WhatAre ARMs Really About?
Worrying about what kind of mortgage you want to take is hard enough, without also deciding on which interest rate index is going to be the deciding factor on what your interest rates on your Adjustable Rate mortgage will be!
The index is the underlying instrument that is utilized as a basis for the adjustment of the mortgage rate. Today, banks use various indices, such as the rate on government bonds, or the Fed Fund rate or the London Interbank Offer Rate(LIBOR).
The rate on an ARM is adjusted periodically upwards, or downwards, based upon the movement in the general interest rate market, but tied to a specific instrument. For example, if you pick the CD rate as your index, when CD rates go up, your mortgage rate will increase. ARMs have rate adjustment caps, so that the rate on your mortgage will only go up at certain intervals (every three or six months, for example), so that if the CD rate goes up, you may not have an increased rate for a few months, if your rate just adjusted recently. But be aw are, however, that if you just readjusted at a higher rate, and your index rate goes down, you are stuck with the increased rate until the next adjustment period.
Your ARM may be linked with the Treasury Bill rate, which is the rate the US Government pays on its 90 day investments. The Fed Fund rate is the rate banks pay to the Federal Reserve Bank to borrow money. Many of the international banks will employ the LIBOR as the index rate for loans.
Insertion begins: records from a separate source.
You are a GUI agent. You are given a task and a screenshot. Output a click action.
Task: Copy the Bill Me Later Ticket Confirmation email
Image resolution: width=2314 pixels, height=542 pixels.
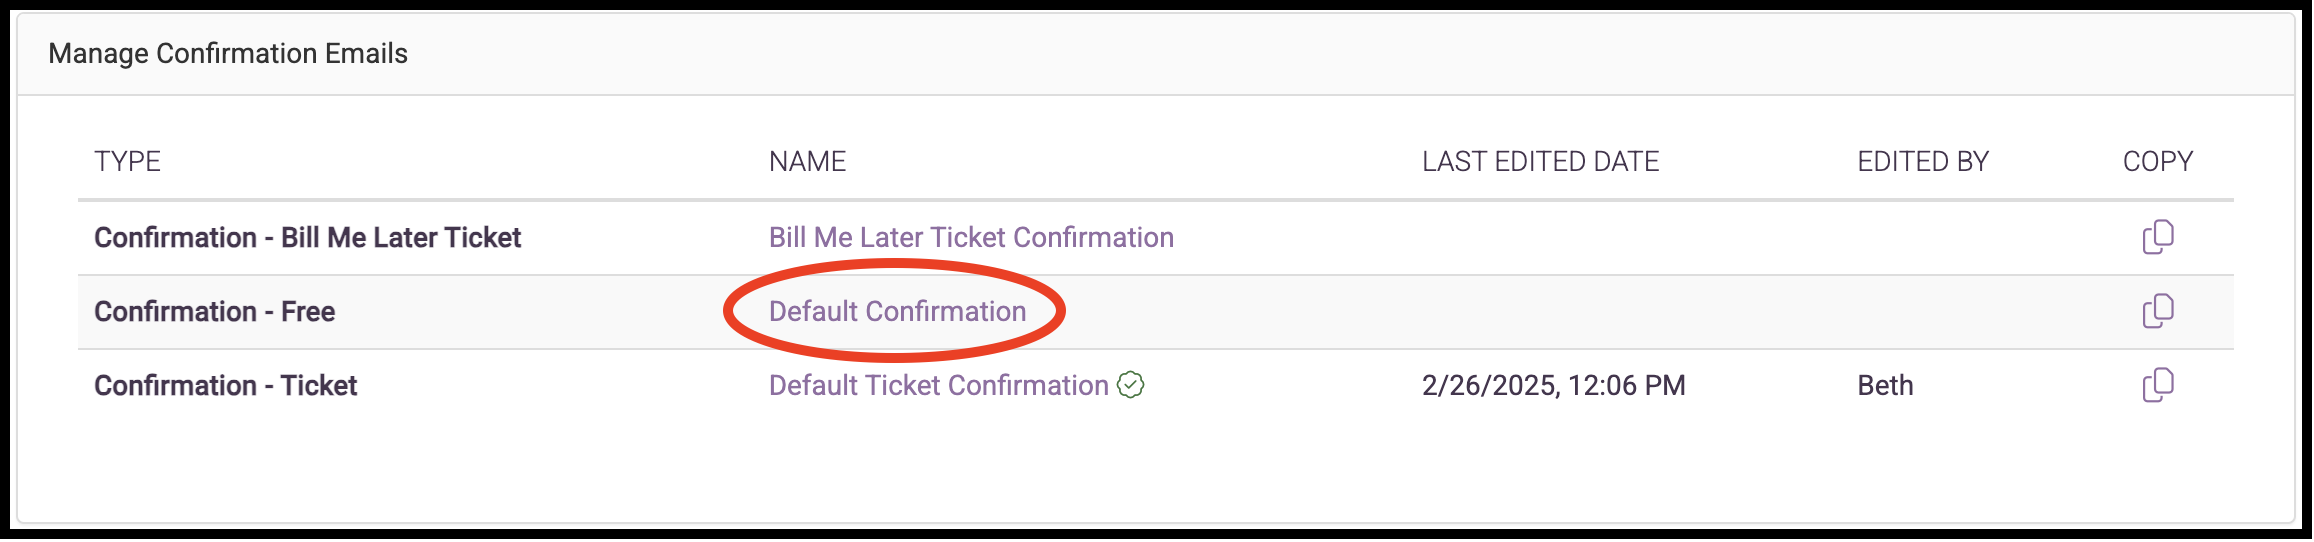(2157, 237)
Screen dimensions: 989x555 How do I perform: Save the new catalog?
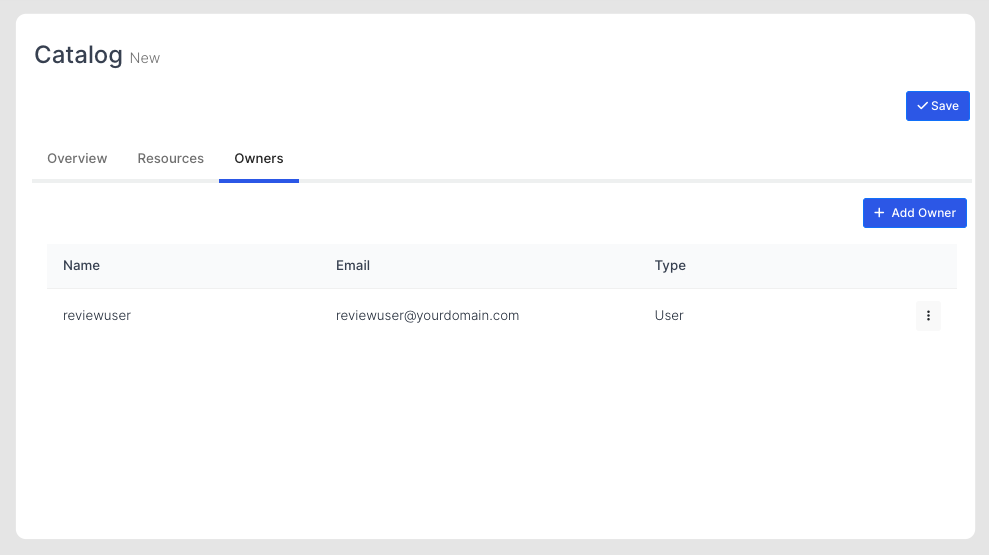click(937, 106)
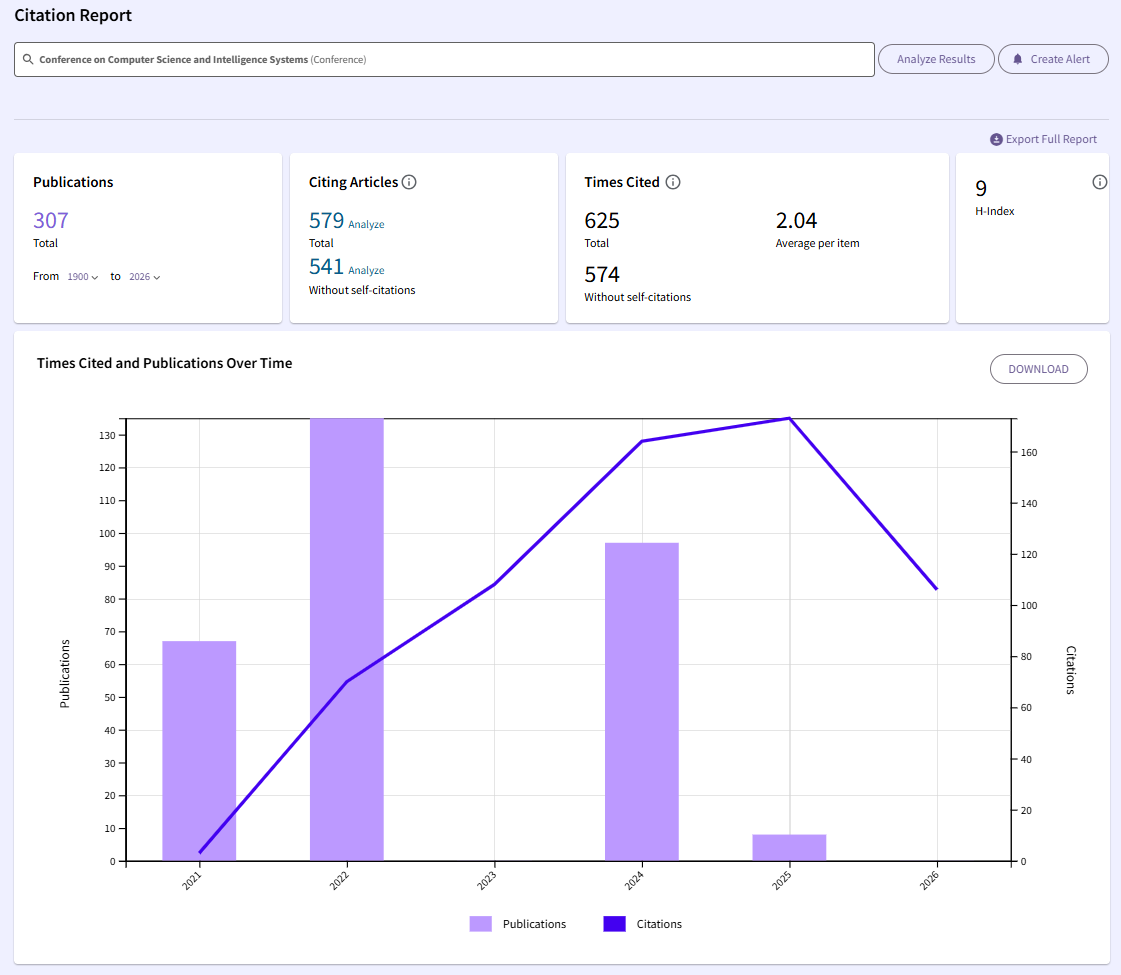Open the Citing Articles info icon
1121x975 pixels.
[x=409, y=182]
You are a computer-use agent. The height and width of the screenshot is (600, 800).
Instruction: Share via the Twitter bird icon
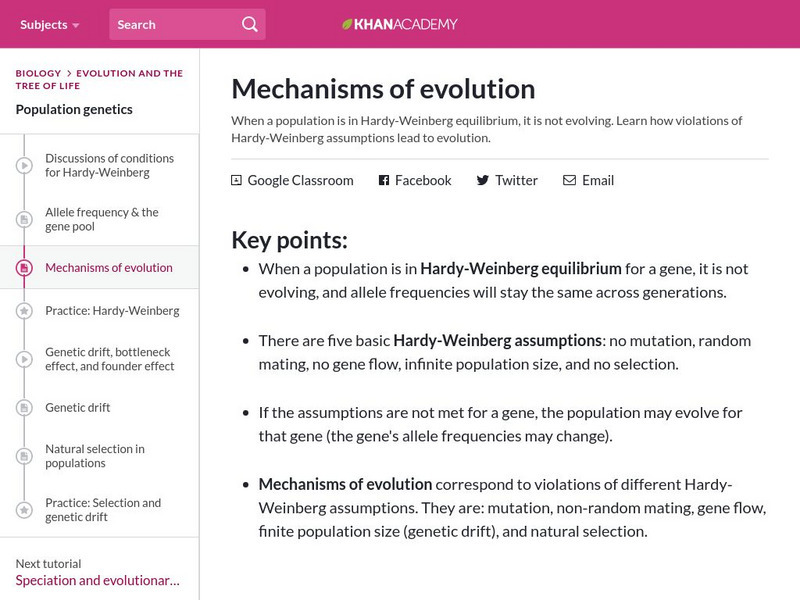pyautogui.click(x=482, y=180)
How you decide upon the right index is dependent upon your particular circumstances and how you believe interest rates will change. If you have an ARM that uses CDs as its base, you can expect it to be very responsive to market moves. On the other hand, if your ARM is based on T Bills, it will move more slowly. Fastest of all in reaction time is the LIBOR, so if you feel that rates are falling and want to take advantage of each downward move, this is the one for you.
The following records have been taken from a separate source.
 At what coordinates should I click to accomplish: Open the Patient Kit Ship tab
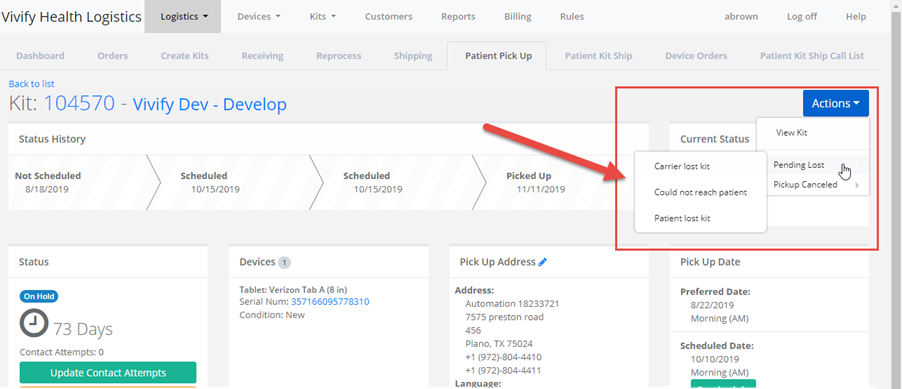[598, 56]
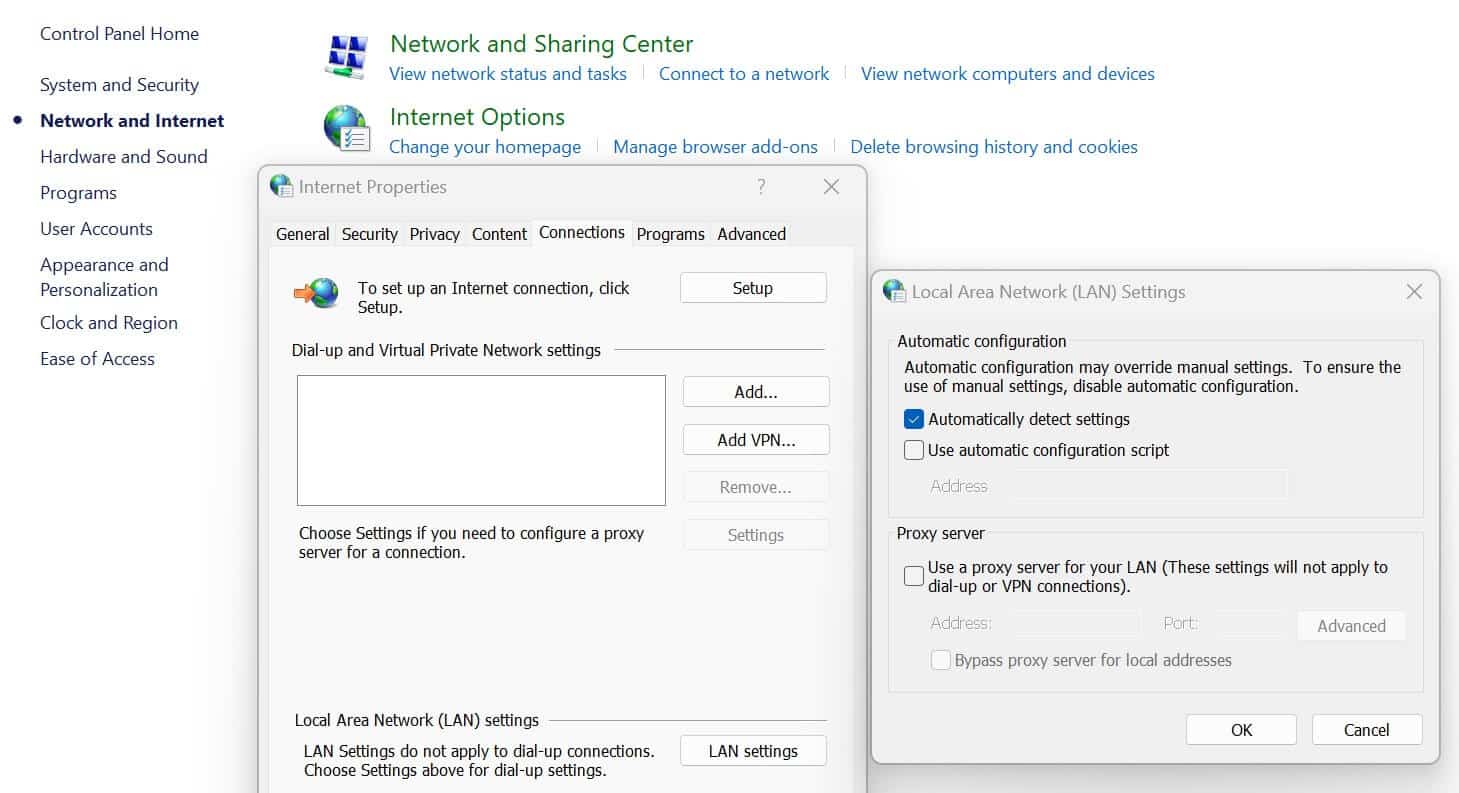This screenshot has height=793, width=1459.
Task: Click Cancel in LAN Settings dialog
Action: [x=1366, y=729]
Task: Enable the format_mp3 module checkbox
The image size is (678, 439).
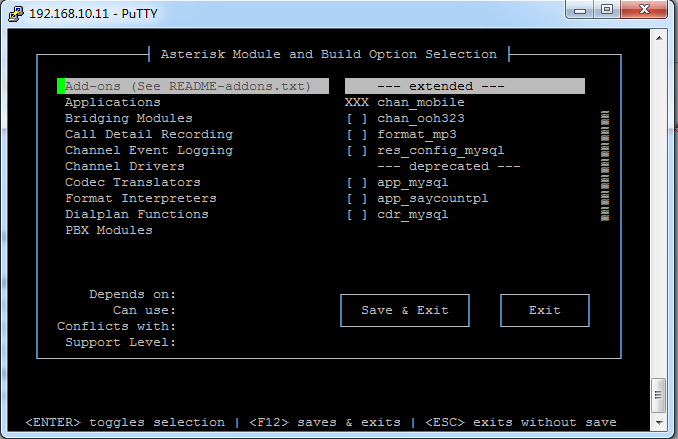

But in addition to these standards, new products are always been introduced on the mortgage market; an example would be the option ARM, that will let a homeowner decide how much mortgage he is going to pay each month! Of course, there is a minimum, usually the amount of interest, so the lender can guarantee its return, and then the balance goes toward the loan. People using this option should be careful about negative amortization, since they may never repay any of the principal if they always choose the lowest amount.
With this dizzying choice in interest rate scenarios for your mortgage, the best idea is to meet with a mortgage consultant who can explain all of them to you and advise you best on your needs.